- **THE PROBLEM**
Please return exactly the lines below that run from the line with "The height and width of the screenshot is (745, 871)." through the end of the listing, both included, but not the pictures.

- **PROVIDED ENTRIES**

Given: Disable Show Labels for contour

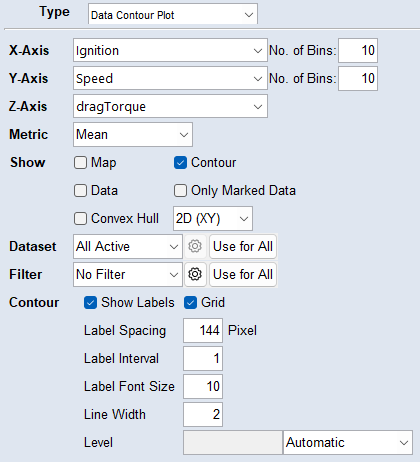Looking at the screenshot, I should (x=90, y=303).
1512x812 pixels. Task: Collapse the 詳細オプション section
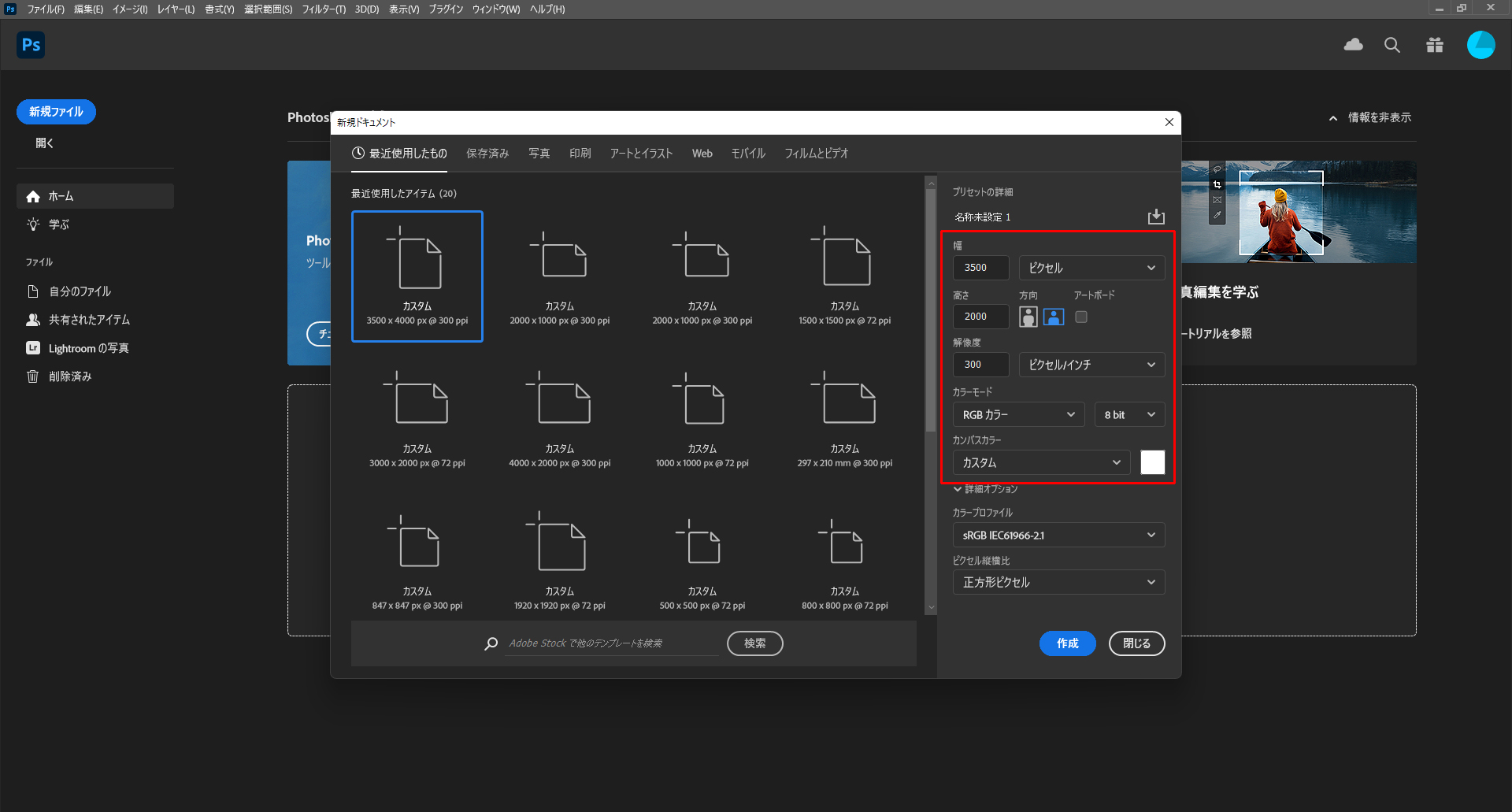pos(984,489)
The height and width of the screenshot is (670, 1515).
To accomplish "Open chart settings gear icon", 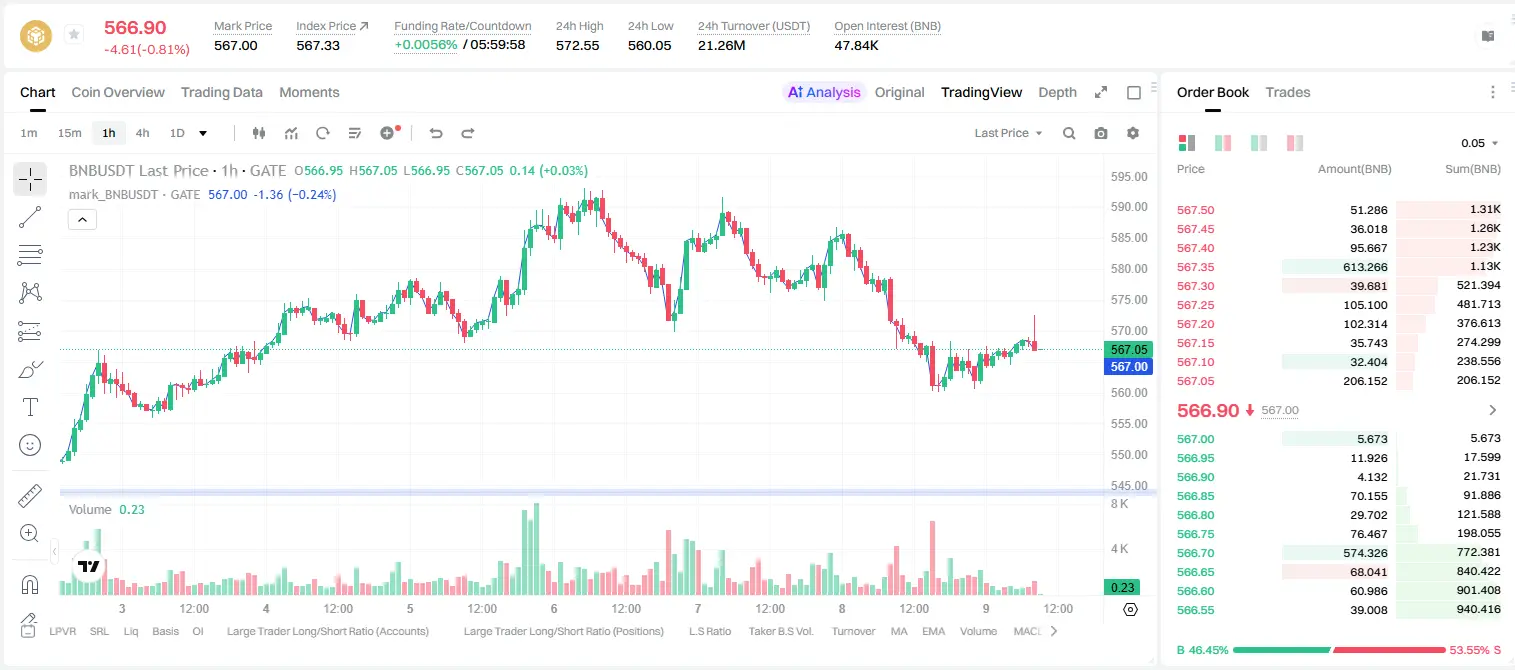I will 1133,133.
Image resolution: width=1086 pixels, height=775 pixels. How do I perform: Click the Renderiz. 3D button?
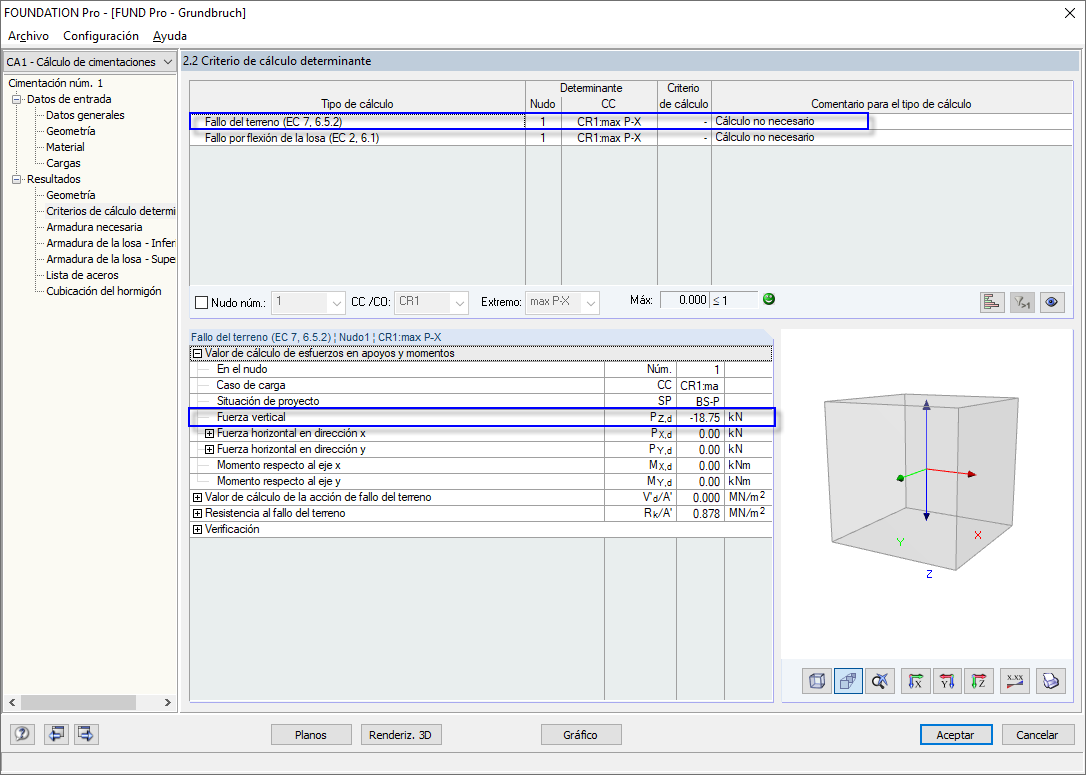(401, 735)
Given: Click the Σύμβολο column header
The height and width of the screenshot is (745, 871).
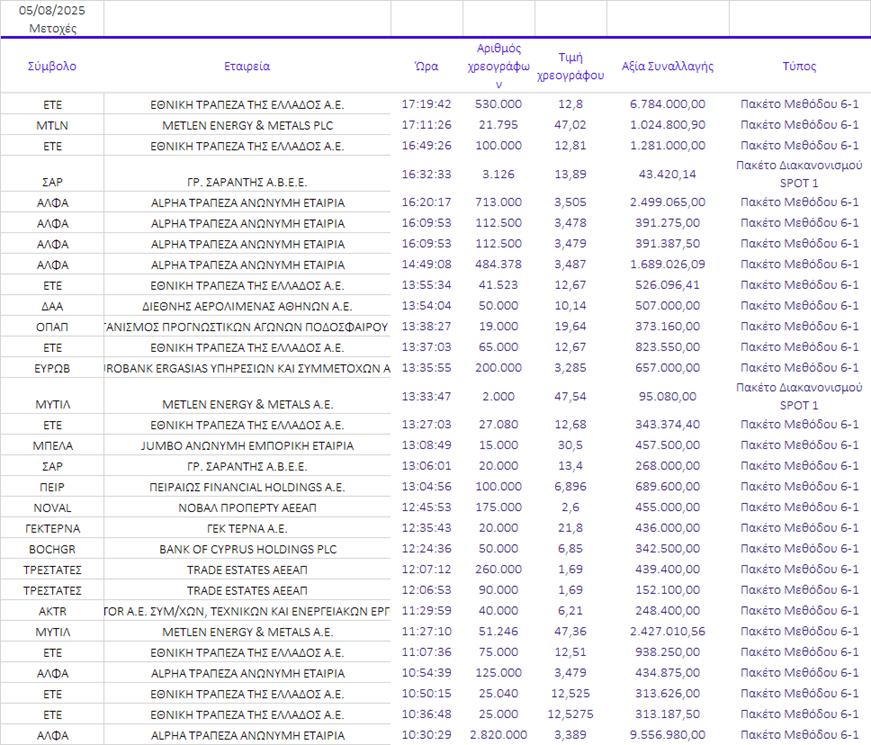Looking at the screenshot, I should [52, 66].
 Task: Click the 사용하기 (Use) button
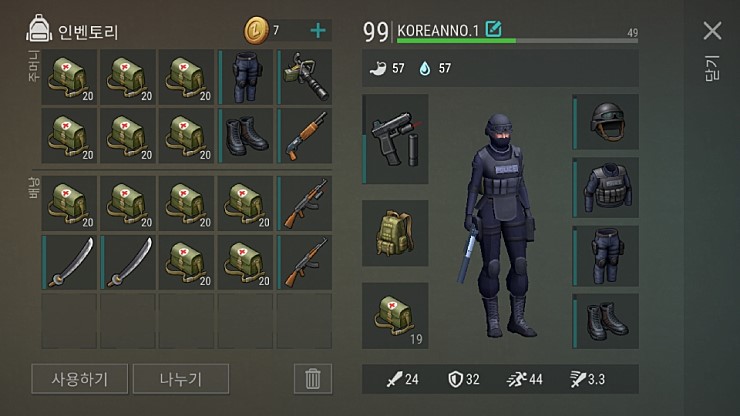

- **YOUR RESPONSE**
The height and width of the screenshot is (745, 871).
Looking at the screenshot, I should [52, 66].
 Task: Click the 사용하기 (Use) button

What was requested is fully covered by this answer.